Public discourse on politically contested matters—like climate change, refugees, distribution of resources, etc.—seems to be at a low ebb. We need to find ways to address these issues constructively if we are to have any hope of meeting the challenges of the coming years. But how can we be a part of the solution and not just a part of the problem?
To quote the late great Christopher Hitchens in introducing his autobiography, Hitch-22, “The most intense wars are civil wars, just as the most vivid and rending personal conflicts are internal ones, and what I hope to do now is give some idea of what it is like to fight on two fronts at once, to try and keep opposing ideas alive in the same mind, even occasionally to show two faces at the same time.” From the personal to the political, and the intersection of the two, why do we find it so difficult to keep opposing ideas alive in the same mind?

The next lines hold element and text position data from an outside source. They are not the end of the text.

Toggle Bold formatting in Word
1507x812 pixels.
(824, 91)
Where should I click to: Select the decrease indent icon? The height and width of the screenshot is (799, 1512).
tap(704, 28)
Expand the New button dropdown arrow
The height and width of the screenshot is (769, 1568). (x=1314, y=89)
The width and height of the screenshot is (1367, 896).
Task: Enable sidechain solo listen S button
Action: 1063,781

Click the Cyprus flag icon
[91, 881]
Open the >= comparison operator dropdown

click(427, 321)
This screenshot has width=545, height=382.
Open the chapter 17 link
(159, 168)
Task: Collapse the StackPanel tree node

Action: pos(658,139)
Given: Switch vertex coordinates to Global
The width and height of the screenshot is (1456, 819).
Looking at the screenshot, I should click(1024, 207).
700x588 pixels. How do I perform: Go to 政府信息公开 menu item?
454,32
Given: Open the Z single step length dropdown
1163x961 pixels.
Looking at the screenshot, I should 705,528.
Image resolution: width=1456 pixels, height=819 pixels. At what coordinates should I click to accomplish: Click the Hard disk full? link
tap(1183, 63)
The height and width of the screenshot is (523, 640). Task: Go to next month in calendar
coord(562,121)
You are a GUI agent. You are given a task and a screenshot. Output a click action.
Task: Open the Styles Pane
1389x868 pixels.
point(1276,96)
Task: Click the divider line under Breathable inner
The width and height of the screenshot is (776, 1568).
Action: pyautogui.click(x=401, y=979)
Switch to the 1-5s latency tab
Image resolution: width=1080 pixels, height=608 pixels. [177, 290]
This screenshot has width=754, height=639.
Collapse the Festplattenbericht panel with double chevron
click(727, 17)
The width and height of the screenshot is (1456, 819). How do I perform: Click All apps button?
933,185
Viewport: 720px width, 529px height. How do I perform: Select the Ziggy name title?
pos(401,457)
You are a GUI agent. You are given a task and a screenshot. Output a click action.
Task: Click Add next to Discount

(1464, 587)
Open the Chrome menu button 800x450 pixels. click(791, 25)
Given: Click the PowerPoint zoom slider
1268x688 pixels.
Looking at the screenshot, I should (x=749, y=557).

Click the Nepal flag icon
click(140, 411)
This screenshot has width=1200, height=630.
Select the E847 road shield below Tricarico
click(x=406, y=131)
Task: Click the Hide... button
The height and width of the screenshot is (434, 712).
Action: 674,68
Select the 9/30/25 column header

Living with mental illness (my own and that of my husband), I am bombarded with jingoistic slogans like ‘R U OK?’, parroted by gurus of ‘Mindfulness’, and by their minions who wave yellow balloons in my face, or consultants who advise employers to host endless parties, or feign empathy in exchange for docility, or friends who assume we need an ideological revamp. If wellbeing crusaders really cared how we felt, they would be quieter and let us have our contemplation; or ask a complete sentence with rounded vowels, including the last two letters of ‘you’. If a person cannot ask ‘How are you feeling?’ without abbreviating it into an acronym, clearly they have no time to hear us. If we had the power to define mental health, perhaps it would differ from current expectations? Who would the ‘sick’ ones be then?